* _Text excerpt_
════

I'm on maybe my second or third go at a book. The first, I just sort of wrote. I didn't really plan or think it out too well, and oops :Biggrin:  I killed my main character and couldn't figure out how to change things without some idiotic I-was-supposed-to-die but didn't moment. I wasn't going to do that, so sixty pages in, it went in the garbage. That was the end of that story. My more recent one, started as a short story. Then I trashed that, kept the main character and a really general concept of the idea and started a new one. I'm six chapters in, but I'm planning better. I'm laying out characters now that it is set up, and I'm even planning a couple more. I'll let you know how the whole trilogy thing goes when I get there. I never planned on any sort of publication, so I'm struggling with that a bit now that I'm really considering the idea. Good luck to you. My best advice is plan carefully, but roughly. If it is too specific, you get a good idea and can't write it in because it is too hard to fit. It also kills a bit of the joy in writing. For me half the fun is seeing what happens next. You may figure I should know, but its a surprise to even me.

----------


## Literary_Cat

The best ever book about writing fiction (and I've read a great number, as well as written my share of novels) is without doubt Anne Lamott's Bird by Bird. I found it extraordinarily entertaining and relevant. You can't go wrong to pick it up.

Good luck with your novel...

----------


## brainstrain

I don't have any advice, being a 16 year old aspiring writer, but I found a lot of the posts here very enlightening - thanks!

----------


## Kersuzon

> I don't have any advice, being a 16 year old aspiring writer, but I found a lot of the posts here very enlightening - thanks!


At 16, with an aspiration to write, is a damn good trait to have. I wish I were as intelligent in those year of my free spirited youth.

But, as they say, you just get tossed aside in this trial called life. Nobody perfects their own future at such a young age, but at any rate, you're off to a good start.

I can only offer nothing more than to 'read' as much as you can and 'write' as much as you can. The more articulate you are, the better.

----------


## worddance

I love Anne Lamott's Bird By Bird. I think it's one of the best inspirational writing books out there. Also, Natalie Goldberg's Writing Down the Bones is very good. These books get you started and help you get past the fear that comes with facing the blank page.

Mary

----------


## blazeofglory

> I would like to hear from people who have written a novel (whether it was published or not), or are in the process of doing so.
> 
> Writing a novel is an aspiration of mine... I'm beginning to wonder what I am waiting for and have started preparing the concept/characters/etc.
> 
> I would love to hear personal experiences, insights, lessons learned, helpful hints, do's&don'ts - ANYTHING and EVERYTHING! 
> 
> Thank you!

════

* _Listing_
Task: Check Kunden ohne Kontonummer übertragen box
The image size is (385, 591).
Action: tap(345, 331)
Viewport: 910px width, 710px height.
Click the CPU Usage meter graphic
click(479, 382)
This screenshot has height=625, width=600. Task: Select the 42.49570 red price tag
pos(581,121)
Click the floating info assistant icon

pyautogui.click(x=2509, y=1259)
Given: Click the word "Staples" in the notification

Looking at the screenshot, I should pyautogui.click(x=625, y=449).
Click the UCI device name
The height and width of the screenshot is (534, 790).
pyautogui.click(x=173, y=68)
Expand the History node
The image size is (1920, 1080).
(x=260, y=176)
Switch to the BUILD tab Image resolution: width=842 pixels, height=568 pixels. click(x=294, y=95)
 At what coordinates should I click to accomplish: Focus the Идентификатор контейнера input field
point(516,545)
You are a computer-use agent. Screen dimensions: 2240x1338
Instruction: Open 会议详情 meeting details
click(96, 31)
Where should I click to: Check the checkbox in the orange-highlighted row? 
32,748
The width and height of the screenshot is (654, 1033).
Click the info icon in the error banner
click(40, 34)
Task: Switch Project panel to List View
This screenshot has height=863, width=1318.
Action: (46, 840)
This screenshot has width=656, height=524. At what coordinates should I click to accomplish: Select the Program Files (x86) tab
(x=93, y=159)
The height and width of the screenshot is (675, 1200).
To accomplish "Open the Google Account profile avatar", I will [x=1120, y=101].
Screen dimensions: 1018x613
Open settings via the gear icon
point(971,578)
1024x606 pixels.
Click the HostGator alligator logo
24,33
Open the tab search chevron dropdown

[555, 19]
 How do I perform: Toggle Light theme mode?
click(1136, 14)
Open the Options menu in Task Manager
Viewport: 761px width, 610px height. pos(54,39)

════

* _What is being asked_
Continue the thread about writing a novel from where it stops.

* _Exercise output_
All I suggest is write something different, for a writer is likened to a creator. All that a writer does is assemble fragments of ideas array them in logical order and magnify them with carefully selected words and organize them in to impressive sentences paragraphic structures.

Nowadays we are at liberty when it comes to writing a novel. We do not become too much concerned about the plot as it was the standard a couple of decades ago only. All you need do is organize your ideas or experiences into beautiful order.

You should have to have elemental knowledge about how to start it and how to end. Between these two exttrmes you can stuff anythiong but artistically.
As a writer you must upsize your vocabulary. 

The most important quotient is philosophy. There are too many novels and too many get published too and evaporate after some time. Why can they not stand or endure the test of time. The one and only answer is there is substance in their novels.

It is up to you to decide. But as far as my advice goes, you must equip yourself with many things before leaping to a novel, or to put this way, if you really want to be a first rate writer you must pass through sleepless nights msuing and musing to come with something tour de force.

I do not know you like the idea or not.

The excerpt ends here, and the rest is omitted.